• COMPITO ASSEGNATO A: Trasforma in una tabella Markdown le righe dei dati dei bersagli di clic, partendo da quella che contiene "Screen dimensions: 657x599" e arrivando alla fine dei dati, entrambe comprese, con le colonne "N." e "Riga dei dati". Salta le righe vuote e non riportare le immagini.

In quanto segue ci si sofferma sulla terza raccolta, contenuta in Pr 22,17-24,22. Probabilmente di epoca monarchica (ossia VIII-VII sec. a.C.)[4] è di speciale interesse per i puntuali rimandi a un più antico componimento egiziano, per le speciali caratterizzazioni di matrice giudaica ma soprattutto per le acute osservazioni di carattere pedagogico che contiene. I ragazzi si nutrono delle parole che ascoltano e divengono ciò che “mangiano”, hanno bisogno di confini con cui cimentarsi, per quanto stimolati da sane ambizioni non devono assolutizzare il danaro.

1 “Ascolta le parole dei saggi” (Pr 22,17–24,22)

All’interno del libro questa sezione è facilmente individuabile grazie all’introduzione con cui si apre (22,17-21). Essa si distingue poi da quanto precede e da quanto segue per la struttura in strofe, anziché in distici, nonché per il tono confidenziale, argomentativo e descrittivo, anziché apodittico lapidario. Come all’inizio di Pr 1, anche qui i versetti di apertura delineano la finalità dello scritto, concepito a un tempo perché si rafforzi l’adesione al dio dei padri, Yhwh, e perché si acquisiscano qualità apprezzate in chi sarà chiamato a fungere da consigliere e da messaggero:

Porgi l’orecchio e ascolta le parole dei saggi,
poi applica il tuo cuore alla mia scienza.
18 Saranno invero deliziose quando le custodirai nel tuo ventre,
saranno presto pronte sulle tue labbra.
19 Perché stia in Yhwh la tua fiducia ti istruisco oggi, proprio te.
20 Ecco, ho scritto per te più volte in materia di consigli e di scienza,
21 per farti conoscere con verità parole fidate
in modo da riportare parole fidate a quelli che ti inviano (Pr 22,17-21).

(Dati dei bersagli di clic)
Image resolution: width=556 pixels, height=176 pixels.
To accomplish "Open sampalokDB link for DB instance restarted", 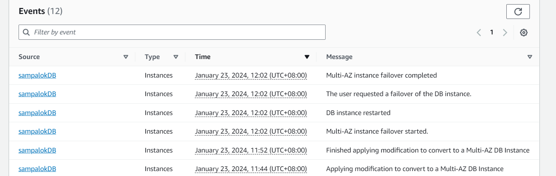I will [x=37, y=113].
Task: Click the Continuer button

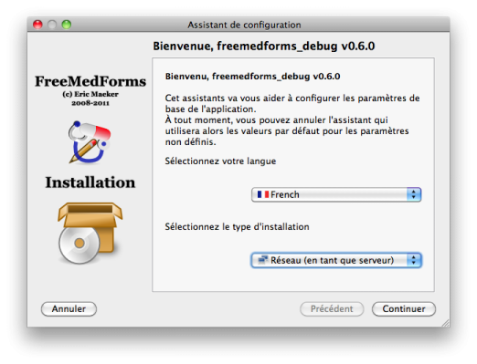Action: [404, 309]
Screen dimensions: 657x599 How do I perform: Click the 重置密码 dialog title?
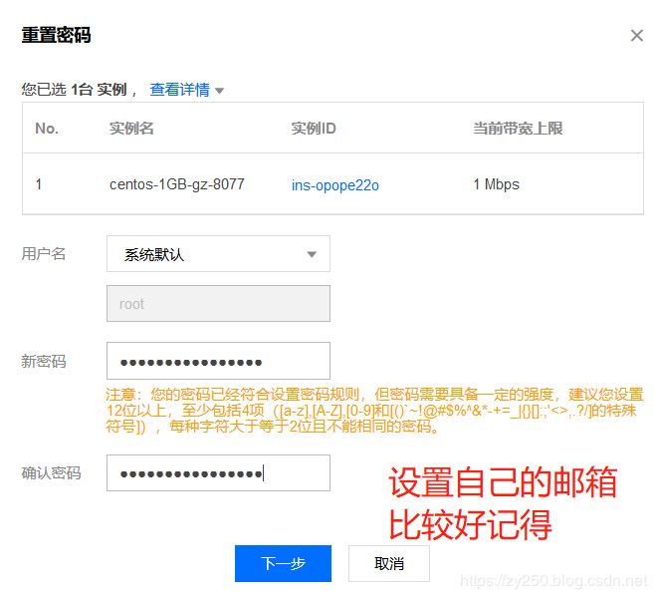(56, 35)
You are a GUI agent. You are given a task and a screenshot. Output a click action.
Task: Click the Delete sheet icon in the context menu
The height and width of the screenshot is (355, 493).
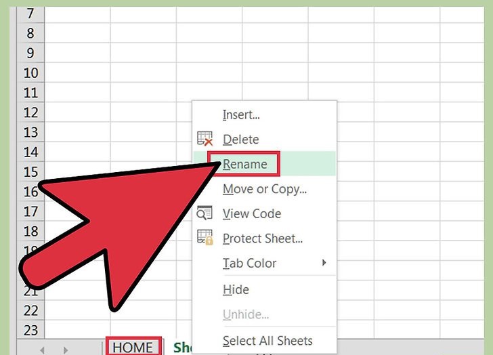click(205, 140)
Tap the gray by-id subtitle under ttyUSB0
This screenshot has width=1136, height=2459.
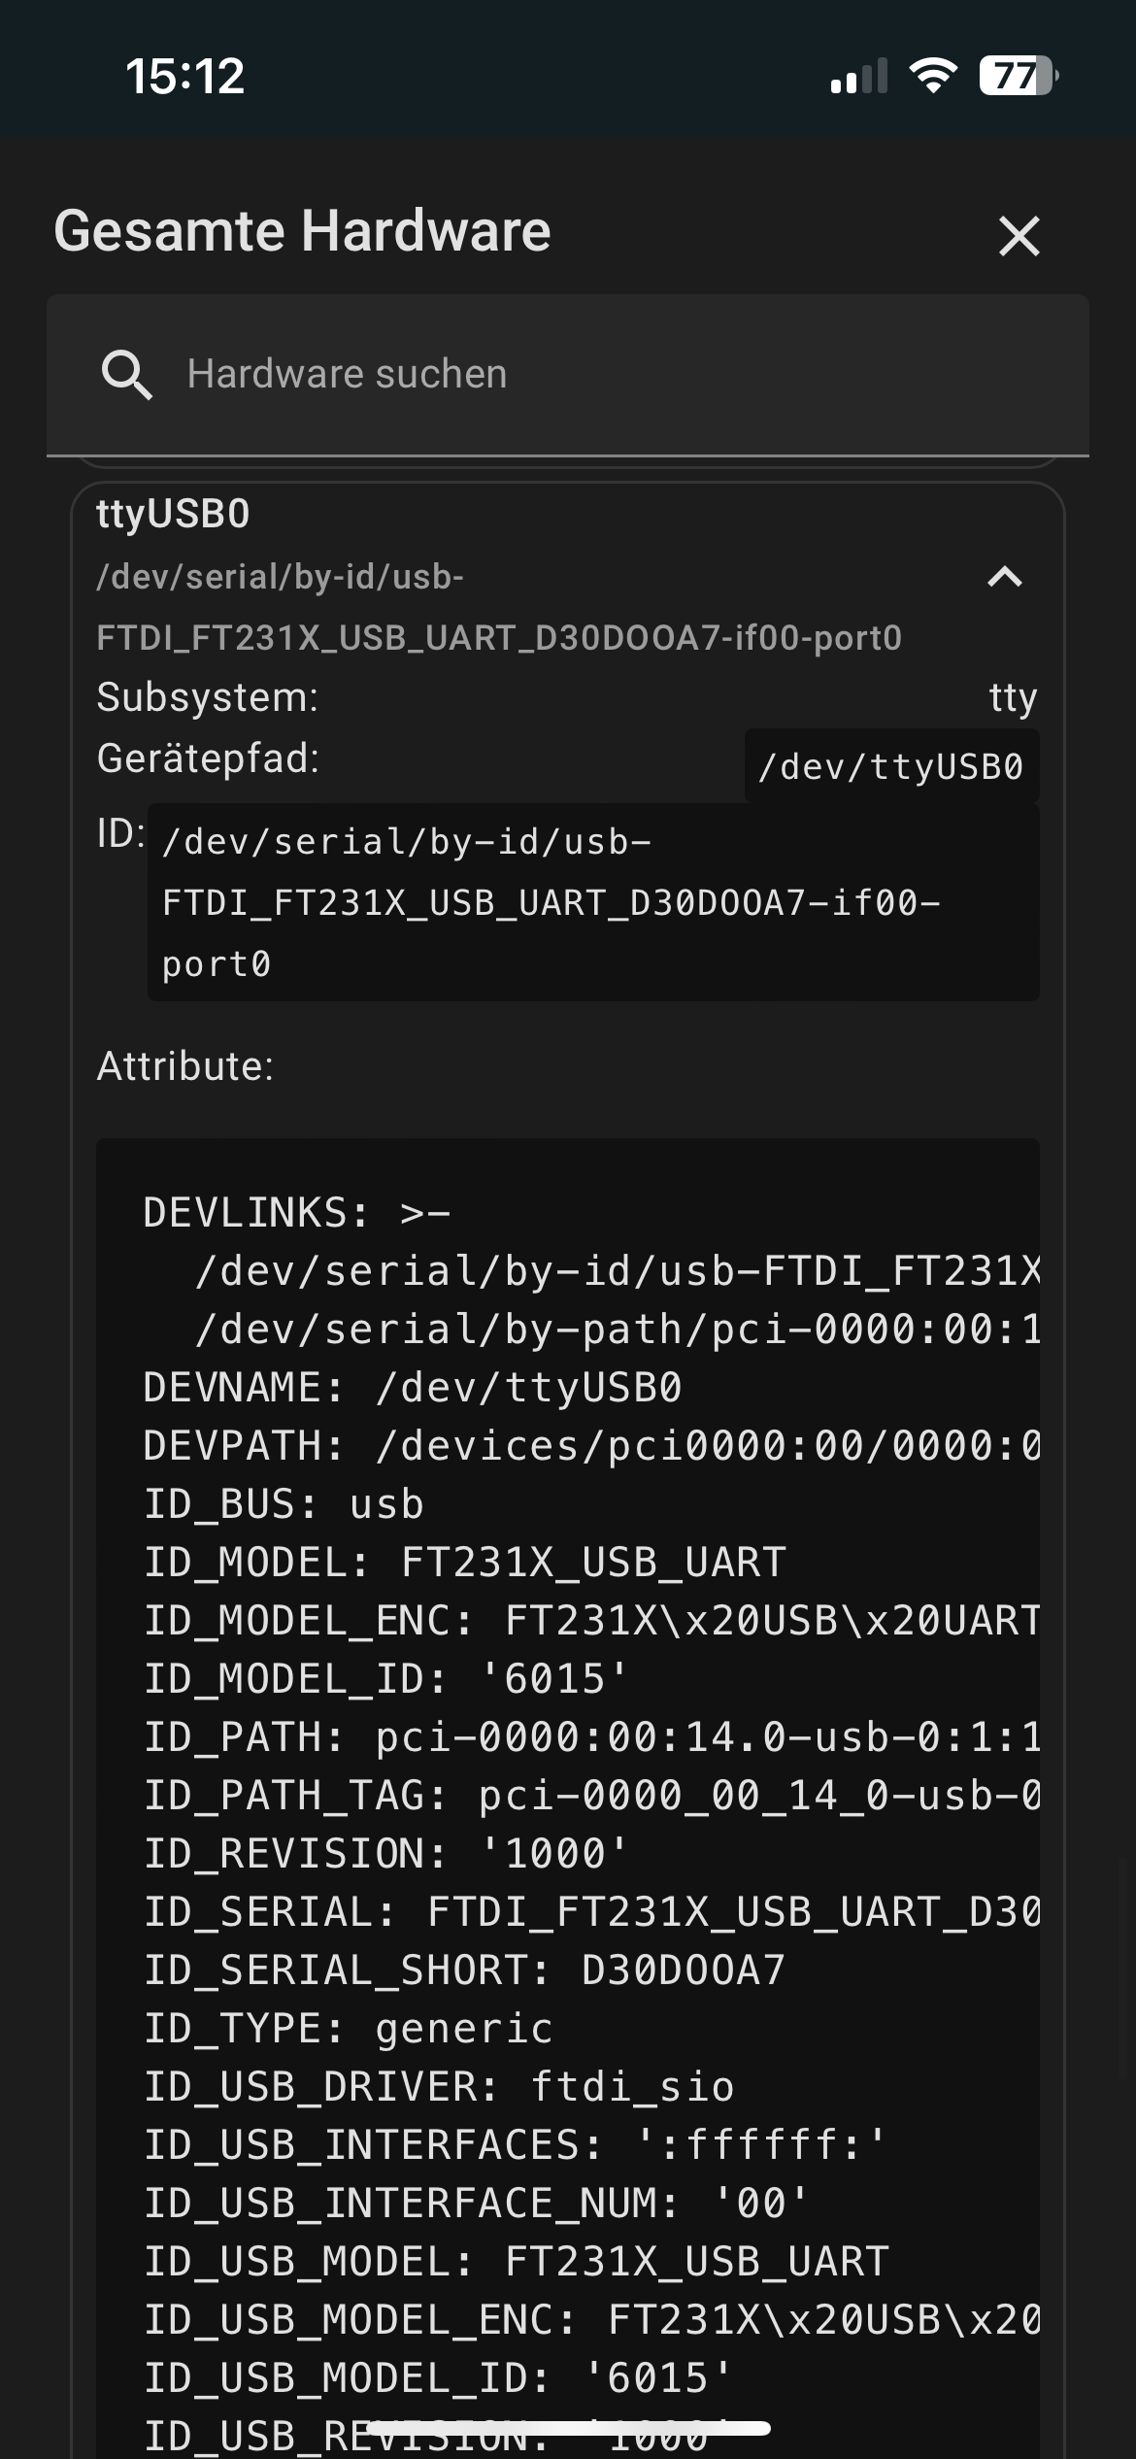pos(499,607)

• COMPITO ASSEGNATO B: Ripeti per intero l'estratto sul libro dei Proverbi.

• RISPOSTA SCRITTA A:
| N. | Riga dei dati |
|---|---|
| 1 | Screen dimensions: 657x599 How do I perform: Click the 重置密码 dialog title? |
| 2 | (56, 35) |
| 3 | You are a GUI agent. You are given a task and a screenshot. Output a click action. |
| 4 | Task: Click the Delete sheet icon in the context menu |
| 5 | The height and width of the screenshot is (355, 493). |
| 6 | click(205, 140) |
| 7 | Tap the gray by-id subtitle under ttyUSB0 |
| 8 | This screenshot has width=1136, height=2459. |
| 9 | pos(499,607) |

• RISPOSTA SCRITTA B:
In quanto segue ci si sofferma sulla terza raccolta, contenuta in Pr 22,17-24,22. Probabilmente di epoca monarchica (ossia VIII-VII sec. a.C.)[4] è di speciale interesse per i puntuali rimandi a un più antico componimento egiziano, per le speciali caratterizzazioni di matrice giudaica ma soprattutto per le acute osservazioni di carattere pedagogico che contiene. I ragazzi si nutrono delle parole che ascoltano e divengono ciò che “mangiano”, hanno bisogno di confini con cui cimentarsi, per quanto stimolati da sane ambizioni non devono assolutizzare il danaro.

1 “Ascolta le parole dei saggi” (Pr 22,17–24,22)

All’interno del libro questa sezione è facilmente individuabile grazie all’introduzione con cui si apre (22,17-21). Essa si distingue poi da quanto precede e da quanto segue per la struttura in strofe, anziché in distici, nonché per il tono confidenziale, argomentativo e descrittivo, anziché apodittico lapidario. Come all’inizio di Pr 1, anche qui i versetti di apertura delineano la finalità dello scritto, concepito a un tempo perché si rafforzi l’adesione al dio dei padri, Yhwh, e perché si acquisiscano qualità apprezzate in chi sarà chiamato a fungere da consigliere e da messaggero:

Porgi l’orecchio e ascolta le parole dei saggi,
poi applica il tuo cuore alla mia scienza.
18 Saranno invero deliziose quando le custodirai nel tuo ventre,
saranno presto pronte sulle tue labbra.
19 Perché stia in Yhwh la tua fiducia ti istruisco oggi, proprio te.
20 Ecco, ho scritto per te più volte in materia di consigli e di scienza,
21 per farti conoscere con verità parole fidate
in modo da riportare parole fidate a quelli che ti inviano (Pr 22,17-21).